→ **Your instructions**:
Transcribe, word for word and with nothing extra, the line containing "Where should I click to: Click the Keyword" and each line that comes after it in the entries.

→ **Records for processing**:
:::::
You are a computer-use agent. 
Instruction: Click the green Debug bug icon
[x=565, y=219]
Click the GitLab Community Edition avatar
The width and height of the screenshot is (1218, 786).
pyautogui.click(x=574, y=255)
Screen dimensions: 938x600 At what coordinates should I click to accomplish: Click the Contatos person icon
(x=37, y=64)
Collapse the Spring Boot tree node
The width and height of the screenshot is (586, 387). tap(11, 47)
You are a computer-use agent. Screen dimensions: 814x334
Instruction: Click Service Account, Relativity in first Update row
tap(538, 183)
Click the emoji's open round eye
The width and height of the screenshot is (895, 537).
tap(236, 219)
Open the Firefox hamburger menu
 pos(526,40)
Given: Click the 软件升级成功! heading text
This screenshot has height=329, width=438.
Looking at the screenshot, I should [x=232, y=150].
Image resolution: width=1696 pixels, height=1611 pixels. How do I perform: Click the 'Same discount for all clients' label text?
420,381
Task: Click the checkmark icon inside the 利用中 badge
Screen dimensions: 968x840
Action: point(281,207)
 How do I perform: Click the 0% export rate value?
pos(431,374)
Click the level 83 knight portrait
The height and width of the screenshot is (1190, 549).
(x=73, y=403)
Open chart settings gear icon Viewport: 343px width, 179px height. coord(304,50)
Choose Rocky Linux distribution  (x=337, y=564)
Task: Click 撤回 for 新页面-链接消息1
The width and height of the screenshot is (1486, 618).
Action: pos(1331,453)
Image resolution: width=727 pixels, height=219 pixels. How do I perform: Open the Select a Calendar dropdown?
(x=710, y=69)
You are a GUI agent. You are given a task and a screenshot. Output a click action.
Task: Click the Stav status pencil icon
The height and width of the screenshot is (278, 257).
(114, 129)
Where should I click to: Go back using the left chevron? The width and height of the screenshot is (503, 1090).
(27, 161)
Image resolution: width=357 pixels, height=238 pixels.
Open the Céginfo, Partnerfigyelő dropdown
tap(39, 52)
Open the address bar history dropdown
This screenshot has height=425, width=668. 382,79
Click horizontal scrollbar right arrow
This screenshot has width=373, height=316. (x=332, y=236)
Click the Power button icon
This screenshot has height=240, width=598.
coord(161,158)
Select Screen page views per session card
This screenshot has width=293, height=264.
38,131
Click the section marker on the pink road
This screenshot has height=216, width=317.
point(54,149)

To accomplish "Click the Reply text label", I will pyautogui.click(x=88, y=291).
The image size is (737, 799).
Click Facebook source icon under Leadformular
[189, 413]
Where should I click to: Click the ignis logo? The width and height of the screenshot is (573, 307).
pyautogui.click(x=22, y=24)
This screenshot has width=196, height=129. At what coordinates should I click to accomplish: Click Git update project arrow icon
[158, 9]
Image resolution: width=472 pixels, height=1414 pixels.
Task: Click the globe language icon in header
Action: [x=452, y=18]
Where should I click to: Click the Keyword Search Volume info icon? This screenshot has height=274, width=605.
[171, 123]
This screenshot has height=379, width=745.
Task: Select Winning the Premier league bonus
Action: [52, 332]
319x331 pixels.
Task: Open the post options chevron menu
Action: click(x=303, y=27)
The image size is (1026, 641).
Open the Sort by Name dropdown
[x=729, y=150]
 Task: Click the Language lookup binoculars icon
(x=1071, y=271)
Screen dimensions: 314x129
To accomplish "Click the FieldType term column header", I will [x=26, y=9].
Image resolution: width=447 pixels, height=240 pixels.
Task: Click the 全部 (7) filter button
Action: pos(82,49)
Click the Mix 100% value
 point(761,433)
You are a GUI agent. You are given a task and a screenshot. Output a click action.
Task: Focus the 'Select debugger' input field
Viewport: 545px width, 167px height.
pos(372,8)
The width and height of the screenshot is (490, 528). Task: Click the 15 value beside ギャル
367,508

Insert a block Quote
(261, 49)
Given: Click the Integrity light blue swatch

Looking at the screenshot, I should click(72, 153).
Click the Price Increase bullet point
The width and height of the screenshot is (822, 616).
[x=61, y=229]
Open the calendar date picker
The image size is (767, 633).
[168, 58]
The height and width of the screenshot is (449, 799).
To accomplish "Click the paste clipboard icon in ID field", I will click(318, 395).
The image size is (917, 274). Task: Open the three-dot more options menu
:::::
→ **Reply**:
Where should I click to: Click the Keyword Search Volume info icon? This screenshot has height=274, width=605.
[171, 123]
This screenshot has height=379, width=745.
Task: Select Winning the Premier league bonus
Action: [52, 332]
319x331 pixels.
Task: Open the post options chevron menu
Action: click(x=303, y=27)
The image size is (1026, 641).
Open the Sort by Name dropdown
[x=729, y=150]
 Task: Click the Language lookup binoculars icon
(x=1071, y=271)
Screen dimensions: 314x129
To accomplish "Click the FieldType term column header", I will [x=26, y=9].
Image resolution: width=447 pixels, height=240 pixels.
Task: Click the 全部 (7) filter button
Action: pos(82,49)
Click the Mix 100% value
 point(761,433)
You are a GUI agent. You are given a task and a screenshot. Output a click action.
Task: Focus the 'Select debugger' input field
Viewport: 545px width, 167px height.
pos(372,8)
The width and height of the screenshot is (490, 528). Task: Click the 15 value beside ギャル
367,508

Insert a block Quote
(261, 49)
Given: Click the Integrity light blue swatch

Looking at the screenshot, I should click(72, 153).
Click the Price Increase bullet point
The width and height of the screenshot is (822, 616).
[x=61, y=229]
Open the calendar date picker
The image size is (767, 633).
[168, 58]
The height and width of the screenshot is (449, 799).
To accomplish "Click the paste clipboard icon in ID field", I will click(318, 395).
The image size is (917, 274). Task: Open the three-dot more options menu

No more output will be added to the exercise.